* **Requests**:
a: In the thread on scaling PostgreSQL at Braintree, what did the team feel more comfortable with for failover than DRBD?
b: Please carry on the thread about scaling PostgreSQL at Braintree from its final post onward.

* **Source**:
══════════════════════════════

Scaling PostgreSQL at Braintree: Four Years of Evolution

jacques_chester · on Oct 17, 2012

> Unlike most applications, we are much heavier on writes than reads.

I think what they meant to say is that unlike most web applications, they are heavier on writes than reads.

Write-heavy workloads -- aka OLTP -- are the bread and butter of relational databases. To the point that people complain they aren't as good at read-heavy workloads.

JoelJacobson · on Oct 17, 2012

What they probably meant is the do more writes than web applications, not more writes than reads.

jacques_chester · on Oct 17, 2012

Which was my point.

Credit card transactions are literally the textbook example of OLTP.

nathan_f77 · on Oct 16, 2012

I found this article incredibly interesting, because I've only worked on low-traffic Rails apps so far. I've always wanted to learn about sharding, but haven't needed to, and didn't know where to start.

Now I'm inspired to start up a few VMs and have a play with the gems they mentioned, and try to get replication and failover happening.

sync · on Oct 16, 2012

Do play, but also consider not sharding at all, e.g. http://37signals.com/svn/posts/1509-mr-moore-gets-to-punt-on...

cagenut · on Oct 16, 2012

Its not scaling if its not chock full of numbers (and maybe even graphs). There's not one mention of requests per second or latency in this. Users/capacity per shard, bottlenecks run into, etc.

0xbadcafebee · on Oct 16, 2012

Scarcasm/trolling aside, it's not four years of scaling because they didn't need more than one server until late last year.

Also, people, please stop trying to do "automatic failover". There is no such thing, in the total sense. You have to have humans checking to make sure everything ok, and lots and lots of tripwires to prevent one of a multitude of catastrophic problems from occurring. Just automate pieces in totally reliable and non-harmful ways and let a human oversee the cut-over.

pgr0ss · on Oct 16, 2012

For the first few years, we scaled vertically rather than horizontally. We still went through many rounds of scaling our single server, changing both hardware and software configs.

We were reluctant to do automatic failover as well, since we all hear horror stories about automatic failover causing more problems than it solves. However, we changed our minds this summer for a couple of reasons. One, our traffic continues to grow and people rely on us for payments. If our database server crashes in the middle of the night, we don't want our customers to have to wait for us to do manual failover. Two, we felt a lot more comfortable with Pacemaker and PostgreSQL streaming replication failover than we used to with DRBD. We did extensive testing and tweaking, and we believe we understand the failure scenarios.

══════════════════════════════

* **Collected data**:
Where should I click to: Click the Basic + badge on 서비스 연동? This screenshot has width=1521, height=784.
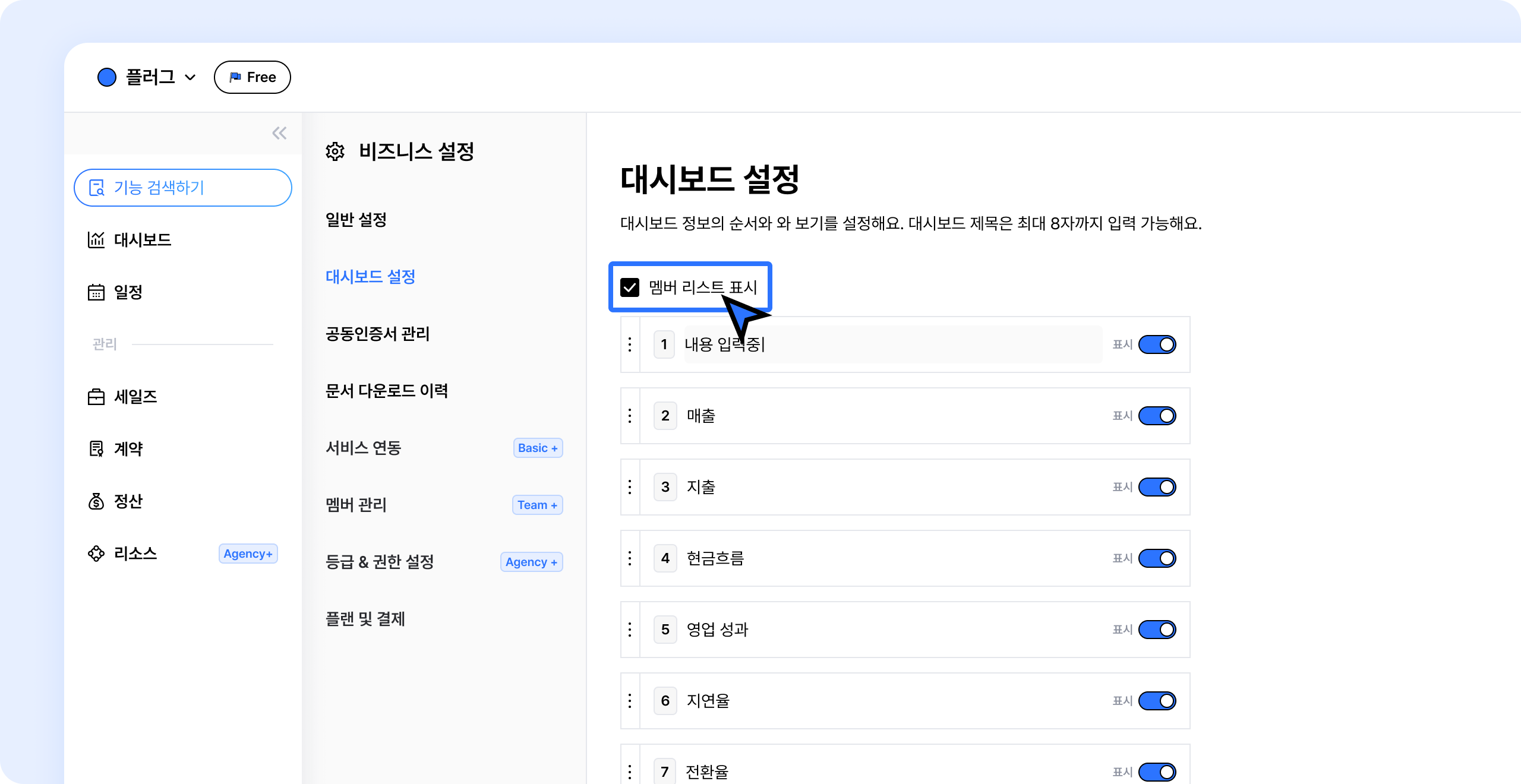coord(538,448)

══════════════════════════════

* **Responses to the tasks**:
a: Pacemaker and PostgreSQL streaming replication failover.

b:
jeffdavis · on Oct 17, 2012

"Scarcasm/trolling aside, it's not four years of scaling because they didn't need more than one server until late last year."

There are many axes on which you can scale and many different interpretations. People have reported that postgres scales very well to many cores and many concurrent users (something like 300K read queries per second or something ridiculous[1]). It also scales nicely for concurrent writes and avoids locking in situations where most other databases don't.

There may be cases where postgres adapted plans (automatically using statistics and the cost-based optimizer, of course) for them as their data grew. Responding to data growth is a kind of scaling -- if using a database without that capability, it may be stuck with a horrible plan that falls over as the data grows.

Scaling to multiple servers is, no doubt, important; but it's not the only important definition of "scaling" (if it were, then multi-core would just be a fad). Lots of technologies scale to many servers beautifully, but lose focus on other aspects of scalability or are just plain inefficient.

[1] http://rhaas.blogspot.com/2012/03/performance-and-scalabilit...

timc3 · on Oct 17, 2012

It is totally possible. It is just very very difficult and almost never done 100%

falcolas · on Oct 16, 2012

Yeah, DRDB is terrible for write heavy performance. It was probably the source of many of your MySQL issues as well, but it's good that you've found a new home regardless.

JoelJacobson · on Oct 17, 2012

To author: For how long could you have avoided the need to chard if you would have off-loaded all the read-only queries to multiple hot-standby slaves instead? Your scaling story is almost identical to ours, same pg versions on same years, DRBD, etc. But we haven't split the database into multiple chards yet. I'm hoping to post-pone it for at least a year by off-loading read-only queries to a lot of synchronous slaves.

frankwiles · on Oct 17, 2012

I would imagine given their product they have a very write heavy work load and the read load, while non-zero, isn't a major concern. In typical web app environments however, you can definitely increase your "time to sharding" with read slaves and increased caching.

hahainternet · on Oct 16, 2012

One thing that isn't mentioned which we are currently facing problems with is the change of timeline once a failover occurs. The code isn't yet merged to use the stream to push the timeline update so all slaves must read from the shared archive.

Maybe I've implemented things incorrectly, but this is a frustrating issue for the moment.

pgr0ss · on Oct 16, 2012

To be safe, we always rebuild the old master after we fail over to a synchronous standby server. We have capistrano tasks to automate it, so it's not too bad. The async servers merely follow the new server after the IP moves, so we don't need to do anything there.

Edit: We also don't increment the timeline on failover. Instead, we stop PostgreSQL, remove the recovery.conf, and restart.

wiredfool · on Oct 16, 2012

I've got a 3 level setup, with a primary/secondary pair that are big machines, and a tertiary that's enough for an emergency, but not much more. They're all running hot spare.

I didn't feel safe blatting the new primary back to the secondary till we had the third level in there, since once you've failed over, you're at the mercy of that one machine and your latest backup is on the one that you're overwriting.

The third level one will follow the change in the recovery timeline if it's incremented in recovery.conf, and you make sure that it gets the appropriate history file.

hahainternet · on Oct 16, 2012

Ah I see. We use a keepalived pair to shoot the old node in the head and promote a synchronous slave to a master in case of failure.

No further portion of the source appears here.